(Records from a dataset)
______________________________
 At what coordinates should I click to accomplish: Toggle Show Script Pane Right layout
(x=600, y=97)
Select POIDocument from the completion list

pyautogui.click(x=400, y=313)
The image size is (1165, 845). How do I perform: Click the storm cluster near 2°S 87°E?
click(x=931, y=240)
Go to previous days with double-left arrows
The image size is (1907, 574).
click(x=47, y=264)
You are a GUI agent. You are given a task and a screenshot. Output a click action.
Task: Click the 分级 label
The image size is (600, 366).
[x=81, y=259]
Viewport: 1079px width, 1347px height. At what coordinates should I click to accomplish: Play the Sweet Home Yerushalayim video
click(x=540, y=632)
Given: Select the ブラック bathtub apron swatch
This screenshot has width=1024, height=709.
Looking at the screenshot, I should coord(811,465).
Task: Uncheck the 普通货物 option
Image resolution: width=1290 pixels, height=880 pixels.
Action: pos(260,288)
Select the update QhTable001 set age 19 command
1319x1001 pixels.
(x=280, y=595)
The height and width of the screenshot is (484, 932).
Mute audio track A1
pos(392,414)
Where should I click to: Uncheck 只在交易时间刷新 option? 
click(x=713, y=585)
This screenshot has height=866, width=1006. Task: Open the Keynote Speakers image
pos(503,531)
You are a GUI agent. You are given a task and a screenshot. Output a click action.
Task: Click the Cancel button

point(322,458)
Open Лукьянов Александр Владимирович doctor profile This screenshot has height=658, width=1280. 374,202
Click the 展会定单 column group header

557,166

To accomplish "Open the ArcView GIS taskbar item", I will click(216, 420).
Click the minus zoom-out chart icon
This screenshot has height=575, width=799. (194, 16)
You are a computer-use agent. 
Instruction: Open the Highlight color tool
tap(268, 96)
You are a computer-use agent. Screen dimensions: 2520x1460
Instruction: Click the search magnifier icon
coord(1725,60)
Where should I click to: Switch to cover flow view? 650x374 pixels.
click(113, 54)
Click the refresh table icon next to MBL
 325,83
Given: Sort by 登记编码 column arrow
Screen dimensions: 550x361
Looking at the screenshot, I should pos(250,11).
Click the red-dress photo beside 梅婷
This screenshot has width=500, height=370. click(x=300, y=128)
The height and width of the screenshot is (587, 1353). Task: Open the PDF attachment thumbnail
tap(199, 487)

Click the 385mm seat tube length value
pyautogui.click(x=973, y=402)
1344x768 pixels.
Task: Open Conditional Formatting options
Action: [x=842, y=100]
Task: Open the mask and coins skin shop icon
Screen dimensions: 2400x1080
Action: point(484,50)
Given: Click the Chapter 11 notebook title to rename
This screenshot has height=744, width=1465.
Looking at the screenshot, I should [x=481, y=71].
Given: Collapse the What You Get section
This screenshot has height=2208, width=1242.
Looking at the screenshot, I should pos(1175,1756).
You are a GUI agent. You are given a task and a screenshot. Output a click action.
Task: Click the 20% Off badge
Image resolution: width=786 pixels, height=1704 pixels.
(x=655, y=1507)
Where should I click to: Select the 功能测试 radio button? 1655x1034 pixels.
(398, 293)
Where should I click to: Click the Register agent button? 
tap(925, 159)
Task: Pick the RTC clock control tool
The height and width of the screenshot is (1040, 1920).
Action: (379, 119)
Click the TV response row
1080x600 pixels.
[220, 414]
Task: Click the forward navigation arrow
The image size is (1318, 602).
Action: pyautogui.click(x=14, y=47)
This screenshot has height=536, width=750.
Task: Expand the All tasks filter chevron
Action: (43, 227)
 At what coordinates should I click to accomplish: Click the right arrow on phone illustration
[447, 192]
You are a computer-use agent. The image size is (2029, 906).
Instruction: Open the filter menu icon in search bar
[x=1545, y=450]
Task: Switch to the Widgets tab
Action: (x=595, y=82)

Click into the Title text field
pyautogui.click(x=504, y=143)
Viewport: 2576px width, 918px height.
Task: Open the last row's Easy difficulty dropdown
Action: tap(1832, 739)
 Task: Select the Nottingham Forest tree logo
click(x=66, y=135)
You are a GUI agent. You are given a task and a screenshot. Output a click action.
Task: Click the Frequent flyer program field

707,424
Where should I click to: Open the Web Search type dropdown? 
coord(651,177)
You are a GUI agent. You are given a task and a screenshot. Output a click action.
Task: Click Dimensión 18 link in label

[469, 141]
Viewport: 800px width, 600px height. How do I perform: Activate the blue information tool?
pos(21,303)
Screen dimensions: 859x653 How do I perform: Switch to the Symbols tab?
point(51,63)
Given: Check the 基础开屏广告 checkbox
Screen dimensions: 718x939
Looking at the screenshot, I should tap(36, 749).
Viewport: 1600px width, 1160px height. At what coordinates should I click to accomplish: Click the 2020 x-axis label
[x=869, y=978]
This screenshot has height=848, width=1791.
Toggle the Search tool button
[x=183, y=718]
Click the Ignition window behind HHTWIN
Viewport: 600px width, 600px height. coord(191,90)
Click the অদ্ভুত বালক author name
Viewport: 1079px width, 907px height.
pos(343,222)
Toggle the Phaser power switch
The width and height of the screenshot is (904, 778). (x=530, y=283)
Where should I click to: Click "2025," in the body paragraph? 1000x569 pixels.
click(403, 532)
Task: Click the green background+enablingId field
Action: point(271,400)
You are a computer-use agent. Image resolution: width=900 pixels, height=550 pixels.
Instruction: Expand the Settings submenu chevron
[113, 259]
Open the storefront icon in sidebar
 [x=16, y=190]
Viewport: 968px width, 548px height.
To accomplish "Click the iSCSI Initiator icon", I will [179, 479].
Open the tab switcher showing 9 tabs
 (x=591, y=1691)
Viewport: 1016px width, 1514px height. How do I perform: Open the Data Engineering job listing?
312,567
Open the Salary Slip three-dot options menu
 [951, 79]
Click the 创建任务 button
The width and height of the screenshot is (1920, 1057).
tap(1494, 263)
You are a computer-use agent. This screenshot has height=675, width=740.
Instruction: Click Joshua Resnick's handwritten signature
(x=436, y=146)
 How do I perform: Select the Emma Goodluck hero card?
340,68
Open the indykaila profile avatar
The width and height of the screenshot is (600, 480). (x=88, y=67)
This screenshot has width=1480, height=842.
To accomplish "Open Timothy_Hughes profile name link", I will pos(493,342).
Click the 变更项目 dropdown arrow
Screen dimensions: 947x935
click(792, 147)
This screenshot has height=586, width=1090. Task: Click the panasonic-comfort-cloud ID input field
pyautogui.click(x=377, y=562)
______________________________
* [Task brief] Using the entries above, please restate each one word for word.

* [Solved exercise]
 At what coordinates should I click to accomplish: Toggle Show Script Pane Right layout
(x=600, y=97)
Select POIDocument from the completion list

pyautogui.click(x=400, y=313)
The image size is (1165, 845). How do I perform: Click the storm cluster near 2°S 87°E?
click(x=931, y=240)
Go to previous days with double-left arrows
The image size is (1907, 574).
click(x=47, y=264)
You are a GUI agent. You are given a task and a screenshot. Output a click action.
Task: Click the 分级 label
The image size is (600, 366).
[x=81, y=259]
Viewport: 1079px width, 1347px height. At what coordinates should I click to accomplish: Play the Sweet Home Yerushalayim video
click(x=540, y=632)
Given: Select the ブラック bathtub apron swatch
This screenshot has width=1024, height=709.
Looking at the screenshot, I should coord(811,465).
Task: Uncheck the 普通货物 option
Image resolution: width=1290 pixels, height=880 pixels.
Action: pos(260,288)
Select the update QhTable001 set age 19 command
1319x1001 pixels.
(x=280, y=595)
The height and width of the screenshot is (484, 932).
Mute audio track A1
pos(392,414)
Where should I click to: Uncheck 只在交易时间刷新 option? 
click(x=713, y=585)
This screenshot has height=866, width=1006. Task: Open the Keynote Speakers image
pos(503,531)
You are a GUI agent. You are given a task and a screenshot. Output a click action.
Task: Click the Cancel button

point(322,458)
Open Лукьянов Александр Владимирович doctor profile This screenshot has height=658, width=1280. 374,202
Click the 展会定单 column group header

557,166

To accomplish "Open the ArcView GIS taskbar item", I will click(216, 420).
Click the minus zoom-out chart icon
This screenshot has height=575, width=799. (194, 16)
You are a computer-use agent. 
Instruction: Open the Highlight color tool
tap(268, 96)
You are a computer-use agent. Screen dimensions: 2520x1460
Instruction: Click the search magnifier icon
coord(1725,60)
Where should I click to: Switch to cover flow view? 650x374 pixels.
click(113, 54)
Click the refresh table icon next to MBL
 325,83
Given: Sort by 登记编码 column arrow
Screen dimensions: 550x361
Looking at the screenshot, I should pos(250,11).
Click the red-dress photo beside 梅婷
This screenshot has width=500, height=370. click(x=300, y=128)
The height and width of the screenshot is (587, 1353). Task: Open the PDF attachment thumbnail
tap(199, 487)

Click the 385mm seat tube length value
pyautogui.click(x=973, y=402)
1344x768 pixels.
Task: Open Conditional Formatting options
Action: [x=842, y=100]
Task: Open the mask and coins skin shop icon
Screen dimensions: 2400x1080
Action: point(484,50)
Given: Click the Chapter 11 notebook title to rename
This screenshot has height=744, width=1465.
Looking at the screenshot, I should [x=481, y=71].
Given: Collapse the What You Get section
This screenshot has height=2208, width=1242.
Looking at the screenshot, I should pos(1175,1756).
You are a GUI agent. You are given a task and a screenshot. Output a click action.
Task: Click the 20% Off badge
Image resolution: width=786 pixels, height=1704 pixels.
(x=655, y=1507)
Where should I click to: Select the 功能测试 radio button? 1655x1034 pixels.
(398, 293)
Where should I click to: Click the Register agent button? 
tap(925, 159)
Task: Pick the RTC clock control tool
The height and width of the screenshot is (1040, 1920).
Action: (379, 119)
Click the TV response row
1080x600 pixels.
[220, 414]
Task: Click the forward navigation arrow
The image size is (1318, 602).
Action: pyautogui.click(x=14, y=47)
This screenshot has height=536, width=750.
Task: Expand the All tasks filter chevron
Action: (43, 227)
 At what coordinates should I click to accomplish: Click the right arrow on phone illustration
[447, 192]
You are a computer-use agent. The image size is (2029, 906).
Instruction: Open the filter menu icon in search bar
[x=1545, y=450]
Task: Switch to the Widgets tab
Action: (x=595, y=82)

Click into the Title text field
pyautogui.click(x=504, y=143)
Viewport: 2576px width, 918px height.
Task: Open the last row's Easy difficulty dropdown
Action: tap(1832, 739)
 Task: Select the Nottingham Forest tree logo
click(x=66, y=135)
You are a GUI agent. You are given a task and a screenshot. Output a click action.
Task: Click the Frequent flyer program field

707,424
Where should I click to: Open the Web Search type dropdown? 
coord(651,177)
You are a GUI agent. You are given a task and a screenshot. Output a click action.
Task: Click Dimensión 18 link in label

[469, 141]
Viewport: 800px width, 600px height. How do I perform: Activate the blue information tool?
pos(21,303)
Screen dimensions: 859x653 How do I perform: Switch to the Symbols tab?
point(51,63)
Given: Check the 基础开屏广告 checkbox
Screen dimensions: 718x939
Looking at the screenshot, I should tap(36, 749).
Viewport: 1600px width, 1160px height. At what coordinates should I click to accomplish: Click the 2020 x-axis label
[x=869, y=978]
This screenshot has height=848, width=1791.
Toggle the Search tool button
[x=183, y=718]
Click the Ignition window behind HHTWIN
Viewport: 600px width, 600px height. coord(191,90)
Click the অদ্ভুত বালক author name
Viewport: 1079px width, 907px height.
pos(343,222)
Toggle the Phaser power switch
The width and height of the screenshot is (904, 778). (x=530, y=283)
Where should I click to: Click "2025," in the body paragraph? 1000x569 pixels.
click(403, 532)
Task: Click the green background+enablingId field
Action: point(271,400)
You are a computer-use agent. Image resolution: width=900 pixels, height=550 pixels.
Instruction: Expand the Settings submenu chevron
[113, 259]
Open the storefront icon in sidebar
 [x=16, y=190]
Viewport: 968px width, 548px height.
To accomplish "Click the iSCSI Initiator icon", I will [179, 479].
Open the tab switcher showing 9 tabs
 (x=591, y=1691)
Viewport: 1016px width, 1514px height. How do I perform: Open the Data Engineering job listing?
312,567
Open the Salary Slip three-dot options menu
 [951, 79]
Click the 创建任务 button
The width and height of the screenshot is (1920, 1057).
tap(1494, 263)
You are a computer-use agent. This screenshot has height=675, width=740.
Instruction: Click Joshua Resnick's handwritten signature
(x=436, y=146)
 How do I perform: Select the Emma Goodluck hero card?
340,68
Open the indykaila profile avatar
The width and height of the screenshot is (600, 480). (x=88, y=67)
This screenshot has width=1480, height=842.
To accomplish "Open Timothy_Hughes profile name link", I will pos(493,342).
Click the 变更项目 dropdown arrow
Screen dimensions: 947x935
click(792, 147)
This screenshot has height=586, width=1090. Task: Click the panasonic-comfort-cloud ID input field
pyautogui.click(x=377, y=562)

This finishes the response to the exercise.